◆ Your objective ◆
Using the listing below, report each line holding the string "computer".

◆ Excerpted records ◆

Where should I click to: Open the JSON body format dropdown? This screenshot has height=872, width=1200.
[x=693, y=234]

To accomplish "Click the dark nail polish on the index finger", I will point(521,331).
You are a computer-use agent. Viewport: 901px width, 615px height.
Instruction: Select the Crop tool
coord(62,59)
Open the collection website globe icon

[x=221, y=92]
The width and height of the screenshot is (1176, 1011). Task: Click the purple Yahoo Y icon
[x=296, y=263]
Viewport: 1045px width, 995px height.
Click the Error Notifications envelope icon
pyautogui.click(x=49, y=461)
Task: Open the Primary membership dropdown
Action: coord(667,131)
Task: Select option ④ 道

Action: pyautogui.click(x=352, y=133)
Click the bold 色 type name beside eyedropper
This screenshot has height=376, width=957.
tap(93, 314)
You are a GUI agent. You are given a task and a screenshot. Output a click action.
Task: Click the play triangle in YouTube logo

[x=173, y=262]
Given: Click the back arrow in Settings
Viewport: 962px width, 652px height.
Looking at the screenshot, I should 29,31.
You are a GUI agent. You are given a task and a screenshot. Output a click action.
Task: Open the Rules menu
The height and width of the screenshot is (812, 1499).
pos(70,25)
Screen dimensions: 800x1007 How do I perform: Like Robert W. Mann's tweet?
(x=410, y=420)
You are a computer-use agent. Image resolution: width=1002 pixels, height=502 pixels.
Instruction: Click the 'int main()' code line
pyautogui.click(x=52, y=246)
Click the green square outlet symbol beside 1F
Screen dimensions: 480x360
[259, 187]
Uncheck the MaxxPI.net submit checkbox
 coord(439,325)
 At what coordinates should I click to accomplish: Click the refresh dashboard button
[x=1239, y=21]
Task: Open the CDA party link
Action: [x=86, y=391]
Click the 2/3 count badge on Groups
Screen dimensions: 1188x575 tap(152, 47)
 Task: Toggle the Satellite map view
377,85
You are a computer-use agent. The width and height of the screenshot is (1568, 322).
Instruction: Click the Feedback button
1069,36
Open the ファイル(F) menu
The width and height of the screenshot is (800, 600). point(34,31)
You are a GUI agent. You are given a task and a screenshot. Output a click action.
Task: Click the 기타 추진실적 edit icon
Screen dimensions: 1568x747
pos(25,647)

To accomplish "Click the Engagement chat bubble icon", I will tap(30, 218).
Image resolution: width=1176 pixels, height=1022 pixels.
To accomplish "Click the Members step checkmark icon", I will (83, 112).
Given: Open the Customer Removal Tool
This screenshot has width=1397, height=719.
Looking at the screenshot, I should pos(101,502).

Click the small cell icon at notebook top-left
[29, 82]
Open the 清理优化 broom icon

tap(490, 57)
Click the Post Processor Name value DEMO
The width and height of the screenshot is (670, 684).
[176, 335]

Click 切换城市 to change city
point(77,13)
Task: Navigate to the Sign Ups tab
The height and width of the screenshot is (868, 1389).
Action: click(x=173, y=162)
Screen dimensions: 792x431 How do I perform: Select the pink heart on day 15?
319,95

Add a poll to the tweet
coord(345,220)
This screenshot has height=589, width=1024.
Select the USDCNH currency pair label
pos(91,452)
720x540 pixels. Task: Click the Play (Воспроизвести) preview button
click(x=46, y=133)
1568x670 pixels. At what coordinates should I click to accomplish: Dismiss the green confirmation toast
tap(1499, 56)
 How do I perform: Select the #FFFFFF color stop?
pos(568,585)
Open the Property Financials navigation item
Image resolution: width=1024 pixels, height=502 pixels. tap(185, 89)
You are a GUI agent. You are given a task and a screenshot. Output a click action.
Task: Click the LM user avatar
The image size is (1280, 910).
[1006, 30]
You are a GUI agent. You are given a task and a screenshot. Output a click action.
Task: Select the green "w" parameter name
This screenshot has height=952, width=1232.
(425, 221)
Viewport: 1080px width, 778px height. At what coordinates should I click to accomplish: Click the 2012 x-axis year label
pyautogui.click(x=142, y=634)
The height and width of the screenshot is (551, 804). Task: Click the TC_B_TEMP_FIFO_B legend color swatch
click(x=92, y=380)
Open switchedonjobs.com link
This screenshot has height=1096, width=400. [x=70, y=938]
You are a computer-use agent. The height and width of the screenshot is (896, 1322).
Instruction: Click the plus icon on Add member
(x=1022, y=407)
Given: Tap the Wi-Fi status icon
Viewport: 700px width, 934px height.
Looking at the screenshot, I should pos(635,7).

◆ Exercise result ◆
You are a computer-use agent. Viewport: 901px width, 615px height.
You are a computer-use agent. Image resolution: width=1002 pixels, height=502 pixels.
You are a computer-use agent. The width and height of the screenshot is (1568, 322).
You are a computer-use agent. The height and width of the screenshot is (896, 1322).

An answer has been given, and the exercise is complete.